→ Prompt
When a line of the entries contains the word "icon", report that line.

··· Supplied information

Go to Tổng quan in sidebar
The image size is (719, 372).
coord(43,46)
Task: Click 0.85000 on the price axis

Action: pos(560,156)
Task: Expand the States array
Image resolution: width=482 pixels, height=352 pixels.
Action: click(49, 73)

······
··· Supplied information

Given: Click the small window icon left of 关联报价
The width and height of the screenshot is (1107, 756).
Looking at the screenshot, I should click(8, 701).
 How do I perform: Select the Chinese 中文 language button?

······
··· Supplied information

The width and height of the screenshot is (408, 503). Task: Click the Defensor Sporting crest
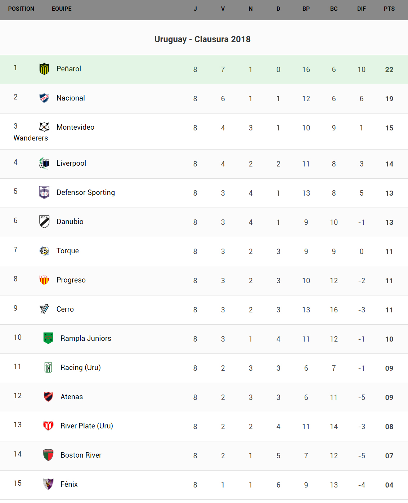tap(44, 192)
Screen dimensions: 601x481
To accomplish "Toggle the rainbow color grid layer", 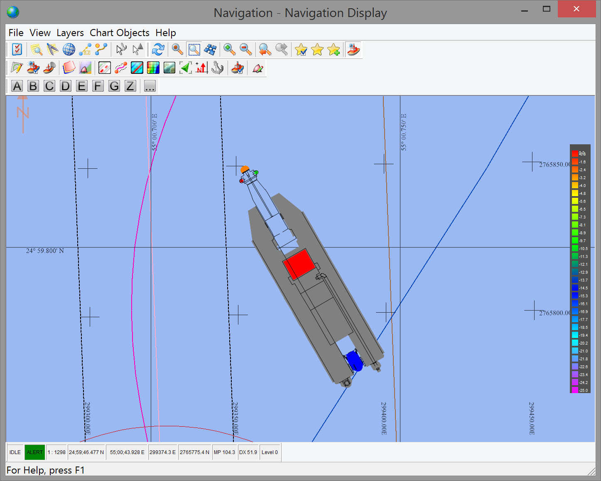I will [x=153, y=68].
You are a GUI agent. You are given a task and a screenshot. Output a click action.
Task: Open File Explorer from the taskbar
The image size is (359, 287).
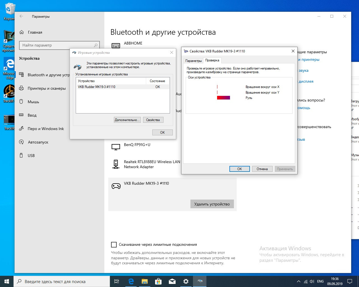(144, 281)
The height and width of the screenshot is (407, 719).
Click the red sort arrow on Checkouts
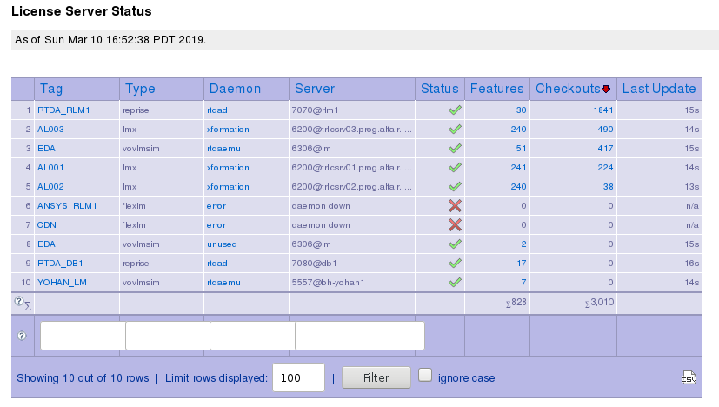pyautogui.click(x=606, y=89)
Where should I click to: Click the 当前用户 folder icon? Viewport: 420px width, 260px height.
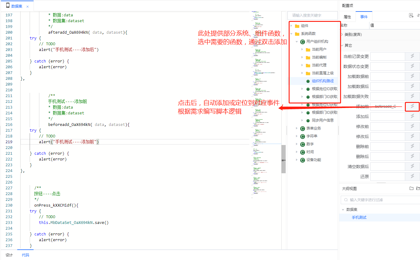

······

→ Solution
Given: Click the small window icon left of 关联报价
Where should I click to: Click the 当前用户 folder icon? Viewport: 420px width, 260px height.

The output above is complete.